I took the family out for a bike ride last weekend. Ryan is learning to ride with clipless pedals meaning that a few spills are a definite. Kate was on the trail-a-bike attached to my mountain bike. We were 6 miles into our 16 mile excursion when Ryan went down. We were on the Trumbull bike path and he was flying around a corner coming up on Kate and I way to fast. He couldn't pass because there were riders coming the opposite way, and because of the speed he was carrying, he couldn't slow up enough, so he slammed into Kate's rear wheel and went down.
He was crying as I jumped off the bike, but he was standing now and just had some scrapes on his knees and elbows. I did my best to calm him down as he cried and told me he wanted to go home. "Ryan, you are OK. That's very scary, what happened to you. But you are OK. We will head home, but you need to ride.", were my words to him. Lisa said to me "Maybe you should ride home and get the car and we'll wait here.", to which I replied "no, he's OK, he's just scared which is OK, but he can ride."
He got back on his bike feeling sorry for himself. As a father of a young boy, I wanted him to be tough and was angry at his self pity, yet I was also concerned for him and wanted to comfort him. Looking for pity and taking his frustration out on us, and mainly me, he rode pathetically slow, dropping way back as we made the six mile trek home. He stopped at one point saying "I don't think I can ride." I replied "Ryan, I know what it feels like to crash like you did. It's scary that's for sure. But you are fine." He said "no, my elbow is bleeding!" to which I responded "your legs are fine. You can ride." Lisa came up to me and said "Eric, he's only seven. Maybe you should go get the car." I knew he could ride and I felt it was important for him to. I have done everything I could to not put outside pressure on Ryan. He feels it anyways from me because he's very observant, and sees what I do. But I go out of my way to not pressure him. Yet, in this situation, I felt it was important for him to ride. Freudian or not, I believe that many of the habits we do have as adults are derived from experiences we encountered as children. This forms our character, and kids nowadays are getting soft because we are so over-protective. It's easy to do - any parent realizes there ultimate job in life is making sure their kids are safe and taken care of.

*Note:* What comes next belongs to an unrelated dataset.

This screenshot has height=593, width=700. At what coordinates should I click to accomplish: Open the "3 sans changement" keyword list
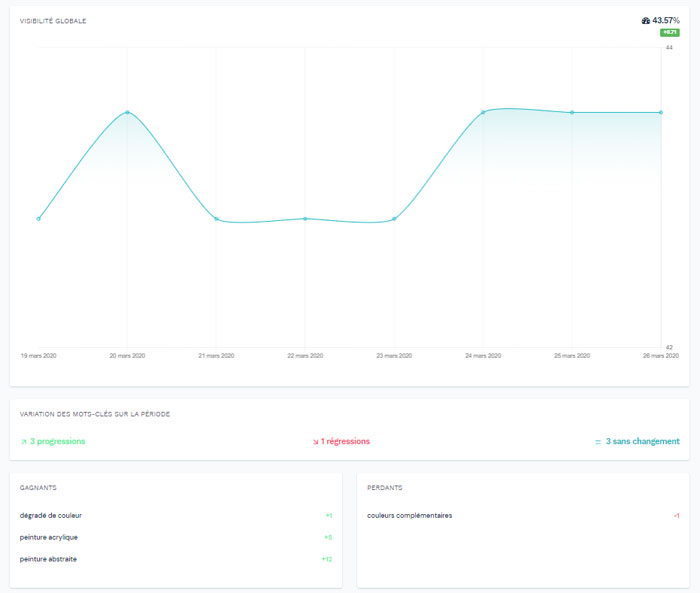click(x=642, y=441)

With 3 miles to go, the sulking was over, and now, it was turning to anger. For the last two miles, I let Ryan sit 50 feet or so off the back, riding his pathetically slow "I'll make you pay" pace, while Kate lectured me non-stop; "Daddy, he fell on the concrete you know. It wasn't grass, it was cement. You should go get the car. He's bleeding blood you know. That's not very nice. How would you like it if you fell and were bleeding and mommy didn't go get the car?"... Then, a blur came by on the left side, and I accelerated to follow. Ryan was now riding like a boy possessed and honestly it was hard staying with him. In fact, cyclists on the other side of the road were stopping to get a glance. He kept this up the whole way back to our house. I yelled out "Ryan, that was awesome! I can't believe how good you rode - I'm proud of you buddy!" I went on to try and explain to him one of life's lessons - that you can't give up when dealing with adversity, that there are going to be many times in life when he falls, blah, blah, blah. He was smiling now, proud of himself, although trying to hide it from Lisa, Kate and I.
It made me think about how anger can bring on some really interesting experiences when channeled correctly. Funny, I went through the same emotions as Ryan did when I raced Ironman Lake Placid in 2000. My shifter snapped off my bike with 70 miles left to ride, leaving me stuck in a very hard gear. At first I sulked asking "why me?", and then came the anger to which I used to my favor. Anger can be a good thing when used constructively - meaning in a positive, beneficial, and non-harmful way. That's the point of this post. Kids don't know any better and there emotions are so honest. If we, as adults can be this honest with ourselves, it can open up the door to some great things, and at the very least, allow us to toss out the rationalizing and justifying that exists so prevalently in our society.
I apologize for talking about my kids again in a post, and it won't become a habit. I just continue to learn from them which is humorous to me.